Siena: un altro bagno di folla per la presentazione del libro-intervista di Stefano Scaramelli  dove il presidente della commissione sanità della regione si mette a nudo . Oltre 100 persone  alla libreria Becarelli per ascoltare direttamente Scaramelli intervistato dal nostro direttore  Leonardo Mattioli. Molte poi le domande e i quesiti posti al presidente della Commissione Sanità .

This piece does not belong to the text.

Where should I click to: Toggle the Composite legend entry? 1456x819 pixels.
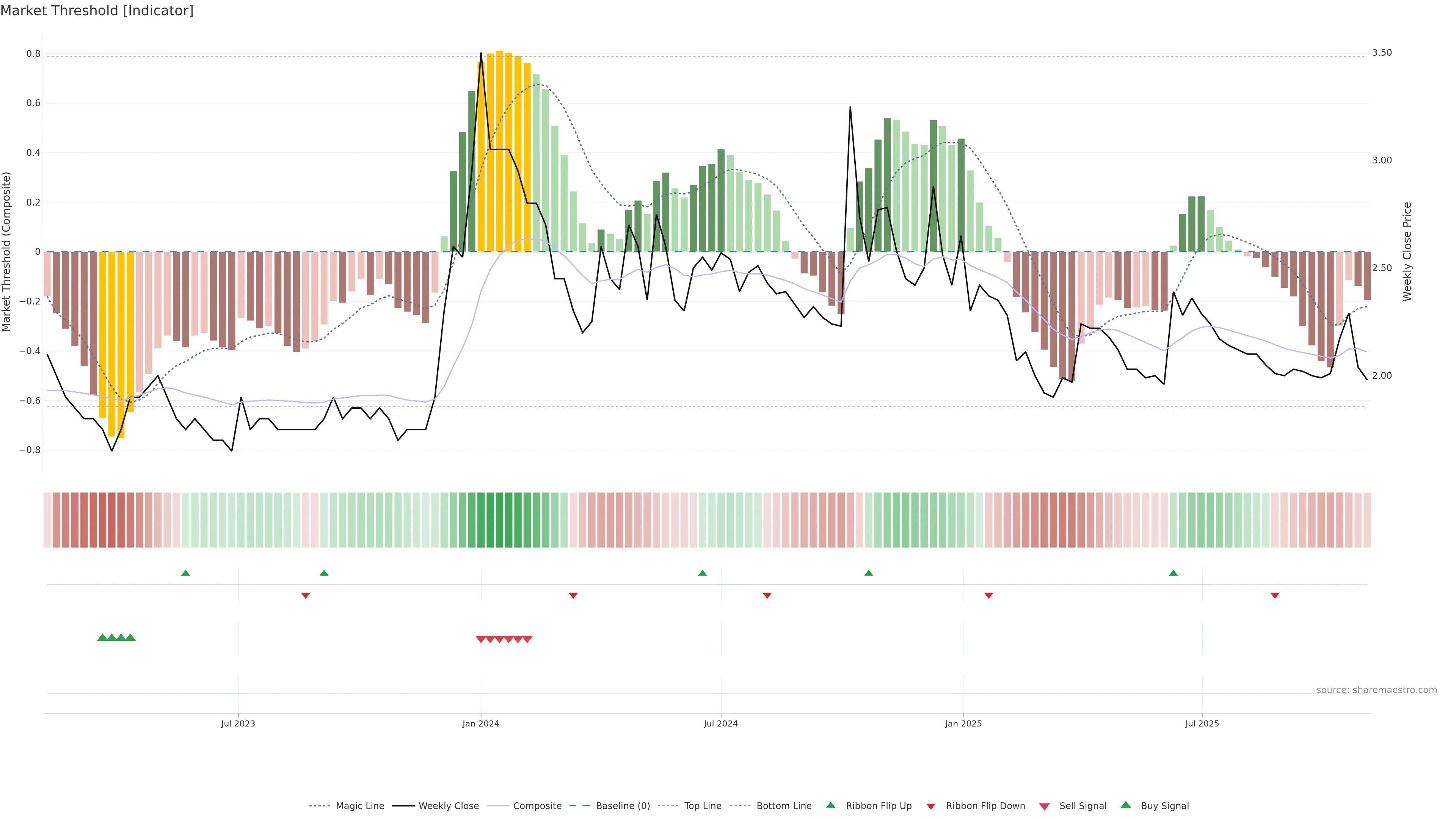click(537, 806)
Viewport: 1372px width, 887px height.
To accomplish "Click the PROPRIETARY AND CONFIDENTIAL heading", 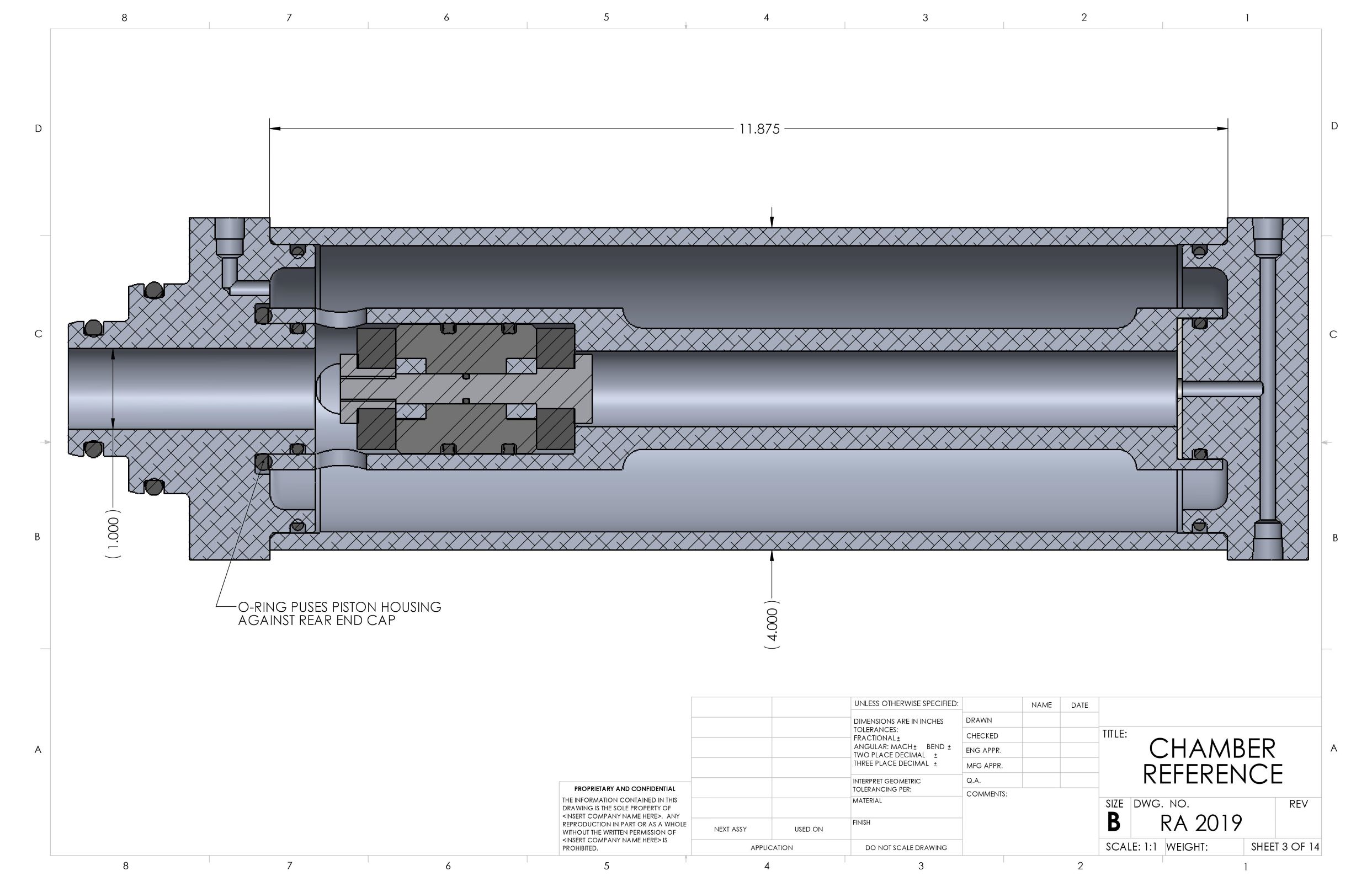I will [x=624, y=788].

Un altro bagno di folla per la presentazione del libro-intervista di Stefano Scaramelli alla libreria Becarelli di Siena dopo l’anteprima  al “Dopolavoro Rurale La Foce” in Val d’Orcia. Anche in questa occasione circa  cento persone hanno volto ascoltare direttamente dalla viva voce di  Scaramelli, intervistato dal nostro Direttore Leonardo Mattioli,  aneddoti e retroscena del suo percorso politico e umano. Le esperienze giovanili, l’impegno sociale e culturale che lo hanno visto coniugare i suoi valori cattolici  con quelli di sinistra lo hanno reso interprete di un percorso politico che lui stesso ha definito un processo collettivo che vede una comunità, quella che lui rappresenta nelle terre di Siena, muoversi compatta nello scenario politico attuale. L’impegno da sindaco di Chiusi, l’esperienza in Consiglio regionale, i retroscena dei suoi rapporti con Franco Ceccuzzi, Alberto Monaci, Pierluigi Piccini e altri personaggi con rivelazioni inedite nel libro ne definiscono un tratto che coniuga antagonismo ad un ormai evidente profilo maturo. Sullo sfondo il suo essere libero , coraggioso, sincero,  contrario a qualsiasi compromesso per il potere, sempre pronto ad aiutare i più deboli e gli ultimi come ha dimostrato con tanti esempi concreti nel suo fare da presidente della commissione sanità e  politiche sociali del consiglio regionale toscano. Un uomo, un politico libero come dimostra tutta la sua storia  coniugato anche nel titolo del libro “Libero aquilone”. Non a caso molti in lui hanno visto  un novello Che Guevara, non a caso tatuato su una sua spalla , come simbolo di chi è sempre pronto a camminare al passo dei più lenti  che non vanno mai lasciati indietro ma, come insegnano i lupi, vanno messi in testa al branco per poter marciare al loro passo. Un insegnamento di vita  , questo, che in politica, molti hanno dimenticato ma che Scaramelli ha sempre come stella polare e che molti hanno riconosciuto intervenendo con domande e quesiti.